本発明に係る光造形用トレイは、吊り下げ方式の光造形において流動性を有する光硬化性材料を収容するものであり、いわゆる樹脂槽である。光造形用トレイは、光照射面を有するトレイ本体と、トレイ本体の光照射面の反対側の面を覆うとともに光硬化性材料との接触面を有する離型層と、を備える。離型層は、酸素透過性を有する第1樹脂を含む第1樹脂層を少なくとも備え、第1樹脂層は、第1樹脂層中に酸素を供給するために大気中に露出する酸素供給窓を有する。
酸素は、光造形を行う間は継続して、酸素供給窓から導入されることが望ましい。そのため、光造形用トレイに光硬化性材料を収容した後は、酸素供給窓は大気中に露出し続けた状態とすることが好ましい。
光造形用トレイは、光硬化性材料を収容するトレイ本体と、トレイ本体の光硬化性材料を収容する側の面に配された離型層とを備える。
トレイ本体の形状は、光硬化性材料を収容可能である限り特に制限されない。トレイ本体は、例えば、方形や円形などの形状を有する底部と、底部の周縁から高さ方向に延びる側壁とを備えている。トレイ本体は、例えば、皿やバットなどの形状を有している。
• • • •
[与えられた課題]:
光造形用トレイについての上の本文を、「光造形用トレイは、光硬化性材」を含む箇所から書き始め、「ットなどの形状を有している。」まで書き出したところで止めて、一字も変えずに写してもらえますか。

[データ部]:
• • • •
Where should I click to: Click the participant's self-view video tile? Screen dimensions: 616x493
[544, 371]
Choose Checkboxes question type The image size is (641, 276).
• • • •
[課題の出力]:
光造形用トレイは、光硬化性材料を収容するトレイ本体と、トレイ本体の光硬化性材料を収容する側の面に配された離型層とを備える。
トレイ本体の形状は、光硬化性材料を収容可能である限り特に制限されない。トレイ本体は、例えば、方形や円形などの形状を有する底部と、底部の周縁から高さ方向に延びる側壁とを備えている。トレイ本体は、例えば、皿やバットなどの形状を有している。